Die Idee war gut, doch der Markt ignoriert sie

Dabei hat der Handel von Bitcoin-Derivaten durchaus Vorteile gegenüber dem Handel der Bitcoins selbst. So haben die meisten professionellen Anleger strikte Anlagerichtlinien. Ein Fonds oder Vermögensverwalter kann nicht einfach für einen Kunden eine Wallet anlegen und mit Kundengeld Bitcoins kaufen. In der Regel liegt das Kundengeld bei einer Depotbank, alle Transaktionen müssen bei der Depotbank durchgeführt und die gekauften Anlagen dann auch bei dieser Depotbank verwahrt werden. Eine Krypto-Wallet scheidet daher in den meisten Fällen aus. Futures und Optionen an der CME können hingegen problemlos in den etablierten Strukturen für Wertpapiertransaktionen erworben, verwahrt und verkauft werden, sofern der institutionelle Anleger die Erlaubnis seiner Kunden hat, Kryptowährungen als Basiswert und Derivate als Instrument zu handeln.
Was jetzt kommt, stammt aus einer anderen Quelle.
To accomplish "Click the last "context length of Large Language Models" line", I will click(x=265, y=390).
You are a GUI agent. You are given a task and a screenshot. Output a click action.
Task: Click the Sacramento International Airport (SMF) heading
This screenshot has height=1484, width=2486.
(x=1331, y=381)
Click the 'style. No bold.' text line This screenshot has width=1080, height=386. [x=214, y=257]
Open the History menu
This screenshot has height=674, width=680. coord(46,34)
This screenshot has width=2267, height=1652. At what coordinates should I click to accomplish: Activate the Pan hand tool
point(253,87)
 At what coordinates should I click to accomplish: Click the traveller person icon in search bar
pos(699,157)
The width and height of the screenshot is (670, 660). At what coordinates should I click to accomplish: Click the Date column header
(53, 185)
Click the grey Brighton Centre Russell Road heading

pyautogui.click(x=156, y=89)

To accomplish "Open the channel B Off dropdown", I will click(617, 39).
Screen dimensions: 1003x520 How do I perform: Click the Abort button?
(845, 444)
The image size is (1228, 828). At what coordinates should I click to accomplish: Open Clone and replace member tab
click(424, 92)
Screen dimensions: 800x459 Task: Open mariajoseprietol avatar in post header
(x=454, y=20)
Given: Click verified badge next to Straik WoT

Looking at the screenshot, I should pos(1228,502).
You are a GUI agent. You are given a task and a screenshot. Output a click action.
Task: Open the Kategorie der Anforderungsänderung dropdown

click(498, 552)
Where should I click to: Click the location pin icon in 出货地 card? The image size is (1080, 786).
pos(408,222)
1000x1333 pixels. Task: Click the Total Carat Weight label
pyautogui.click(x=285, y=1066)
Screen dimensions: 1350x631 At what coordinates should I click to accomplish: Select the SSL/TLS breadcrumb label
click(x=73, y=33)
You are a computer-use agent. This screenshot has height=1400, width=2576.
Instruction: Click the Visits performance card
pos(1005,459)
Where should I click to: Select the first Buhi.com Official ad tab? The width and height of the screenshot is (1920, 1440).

Lesen Sie an dieser Stelle einen Artikel mit der grundsätzlichen Frage, ob es 2020 einen großen Schub im BTC geben wird.

Zudem lassen sich vor allem mit Optionen diverse Handelsstrategien leicht abbilden, die mit dem Basiswert Bitcoin selbst nicht möglich wären. So könnten Anleger und Trader mit Optionen Nutzen aus der zuweilen sehr hohen Volatilität von Bitcoin ziehen, indem Optionen verkauft werden. Der Optionspreis hängt schließlich immer auch von der Volatilität des Basiswerts ab. Je höher die ist, umso bessere Verkaufspreise lassen sich für Optionen erzielen. Die Idee, Optionen und Futures anzubieten, war also durchaus gut und naheliegend. Was fehlt, ist schlicht das Interesse institutioneller Anleger.

Ältere Bitcoin Optionen werden noch seltener gehandelt

Neben der CME gibt es auch noch Bitcoin Optionen an der Intercontinental Exchange (ICE). Dort werden Optionen auf den Bakkt Bitcoin Future gehandelt. Bakkt hat sich darauf spezialisiert, Bitcoin-Derivate anzubieten, an deren Endfälligkeit die physische Lieferung des Basiswerts steht. Mit physischer Lieferung ist gemeint, dass bei Fälligkeit der Kontrakte kein Wertausgleich in einer nationalen Währung stattfindet, sondern Bitcoins geliefert werden oder geliefert werden müssen. Die Optionen auf den Bakkt Bitcoin Future gibt es schon einige Wochen länger als die Optionen an der CME. Doch auch die Bakkt Optionen werden vom Markt ignoriert. Das an sich schon geringe Handelsvolumen an der CME am ersten Tag war bereits ausreichend, um das gesamte Handelsvolumen in den Bakkt Optionen seit der Auflegung Anfang Dezember 2019 zu übertreffen.

Das geringe Interesse institutioneller Anleger an den Derivaten steht in starken Kontrast zu den Erwartungen an die Produkte und auch zur Investmentstory, die Krypto-Fans immer wieder erzählen. Regulierer stellten sich lange gegen Derivate auf Kryptowährungen. Besser gesagt: Sie stellen sich noch immer dagegen. So wird in Großbritannien ein Verbot von Derivaten auf Kryptowährungen diskutiert. Doch das geringe Interesse an diesen Produkten zeigt, dass die Sorgen der Regulierer unbegründet sind. Was kaum gehandelt wird, kann auch keine Risiken für Verbraucher, Anleger und Märkte bedeuten.

Aber auch Krypto-Fans bekommen vom kaum vorhandenen Handelsvolumen einen kräftigen Dämpfer verpasst. Institutionelle Anleger und Trader stellen den Großteil des an den Kapitalmärkten aktiven Kapitals. Was die institutionellen Anleger ignorieren, hat kaum eine Chance, globale Verbreitung und Dominanz zu erlangen. Genau die ist in Kryptówährungen wie Bitcoin und Ethereum aber bereits eingepreist und wird stets als Kaufgrund angeführt. Die in der Regel besser informierten institutionellen Anleger haben offensichtliche arge Zweifel an der Investmentstory rund um Kryptowährungen. Zumindest im Hinterkopf behalten und beim Anlegen langfristiger Positionen bedenken sollten Sie das. Als Trading-Instrument zum Erzielen schneller Gewinne, dafür sind Kryptowährungen sehr gut geeignet, als Langfristanlage vielleicht weniger gut.